Everything in the data must be repeated exactly, apart from the pictures, which are left out.

*** Begin section ***

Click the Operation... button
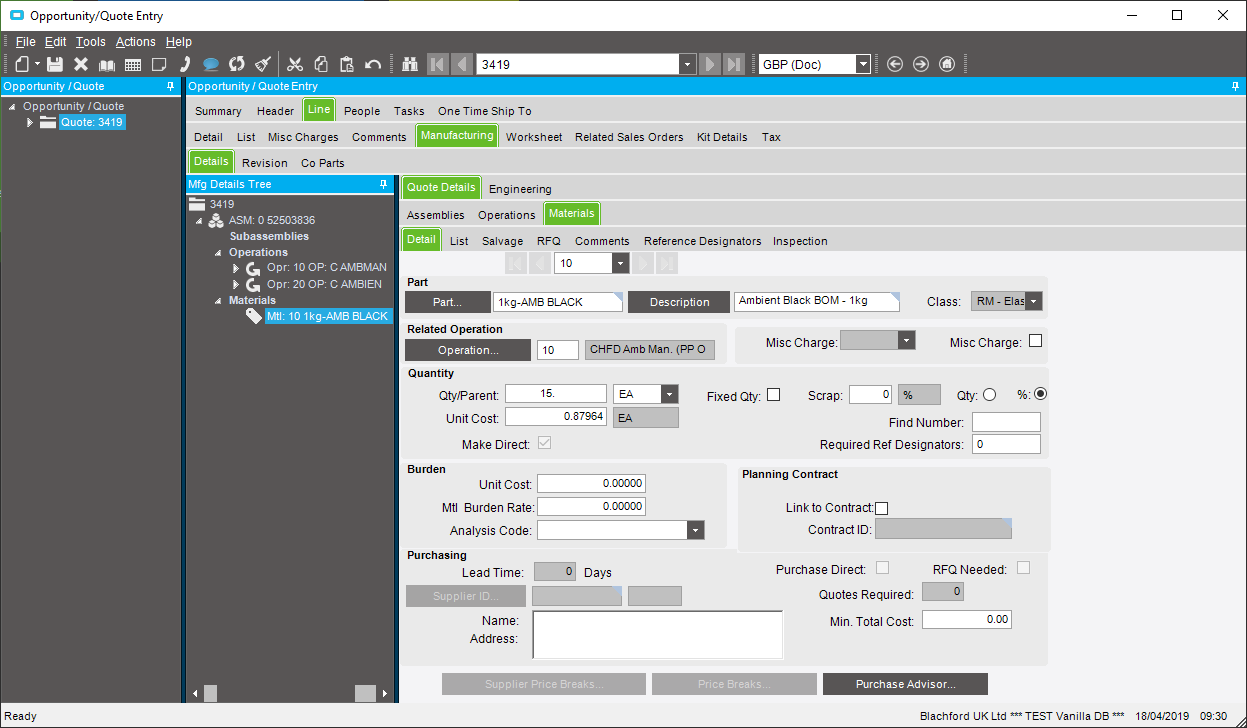This screenshot has width=1247, height=728. [467, 350]
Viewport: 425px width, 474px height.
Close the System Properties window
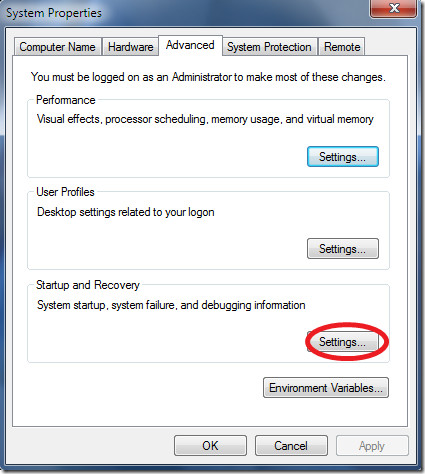point(393,8)
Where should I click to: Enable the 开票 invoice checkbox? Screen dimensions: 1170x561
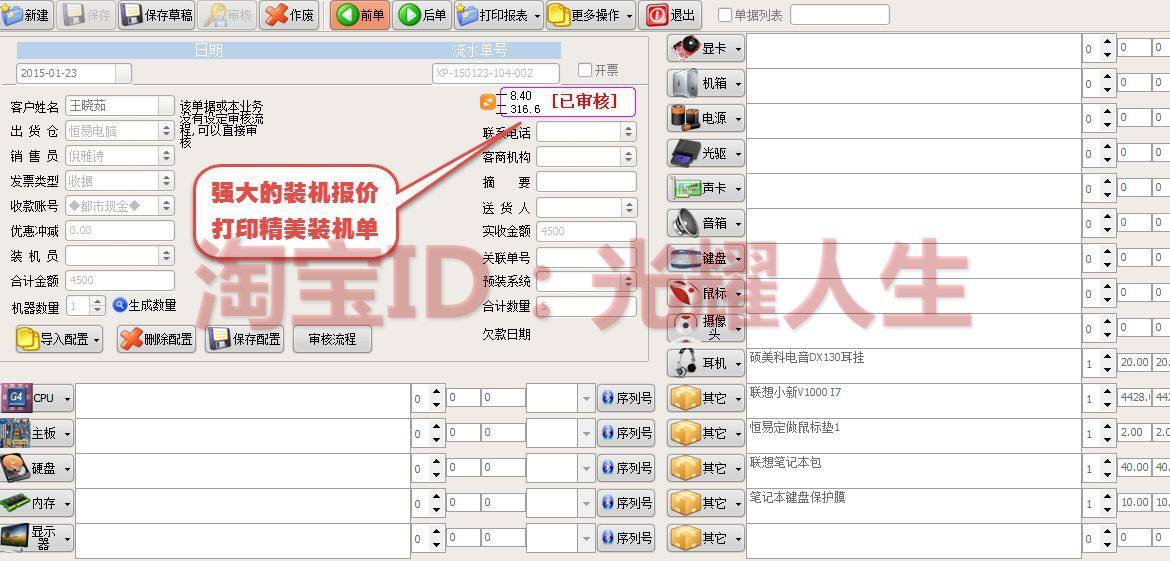[x=585, y=70]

*** End section ***

* SOLUTION TO THIS TASK:
Click the Operation... button
This screenshot has width=1247, height=728. [467, 350]
Viewport: 425px width, 474px height.
Close the System Properties window
point(393,8)
Where should I click to: Enable the 开票 invoice checkbox? Screen dimensions: 1170x561
[x=585, y=70]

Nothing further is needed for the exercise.